IME is currently developing two packaging platforms based on fanout wafer-level packaging (FOWLP) and the Si-interposer to address the EIC and PIC integration requirement. The first solution is based on the established FOWLP technology, which has been demonstrated for digital and radio-frequency (RF)/mmWave applications [3] integration. The FOWLP has good RF performance and allows multi-chip heterogeneous integration to be well suited for this high-performance OE application. For the Si-interposer with a highresistivity substrate, it can also provide very high-speed and highbandwidth PIC and EIC integration.
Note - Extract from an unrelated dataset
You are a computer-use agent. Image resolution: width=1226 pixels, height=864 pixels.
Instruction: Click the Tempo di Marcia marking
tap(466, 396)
Additionally, it can provide a submicron alignment feature for the fiber to the PIC passive assembly.

#### **Photonics FOWLP**

The FOWLP integration platform we describe is for high-speed PIC and EIC integration. It is low cost and it leverages advanced FOWLP development for electronic semiconductor packaging. Currently, only the PIC with vertical coupling in FOWLP has been demonstrated [4]. The integration of the edge PIC remains a big challenge because the embedding mold compound is not transparent in the optical signal spectrum, and the optical signal cannot be coupled from the optical I/ O at the edge of the PIC after molding. The optical I/O is very sensitive to contamination because the optical signal has a very short wavelength  $(\sim 1.3 \mu m$  to  $\sim 1.5 \mu m$ ), therefore, polishing and cleaning the package to reveal the PIC edge I/O is very challenging and time consuming. To overcome this problem, the PIC optical I/O at the edge will be designed with an additional silicon buffer section, as



Figure 1: Schematic showing the FOWLP embedding solution of PIC with edge optically-coupled I/Os.



Figure 2: Schematic side view of the proposed integrated PIC and EIC FOWLP flip-chip attached to the substrate.



Figure 3: Schematic bottom view of the FOWLP with PIC and EIC (TiA and driver).

shown in **Figure 1**. The silicon buffer is just an additional section of the Si substrate of the PIC, extending beyond the edge optical coupling circuit. The PIC with this buffer section design is then embedded in the FOWLP process. The PIC buffer section protects the optical I/Os and will only be diced off during the singulation, or dicing process, to expose the PIC optical I/Os. Depending on the application requirement, the EIC can be either embedded side by side with the PIC, or integrated on top of the FOWLP PIC.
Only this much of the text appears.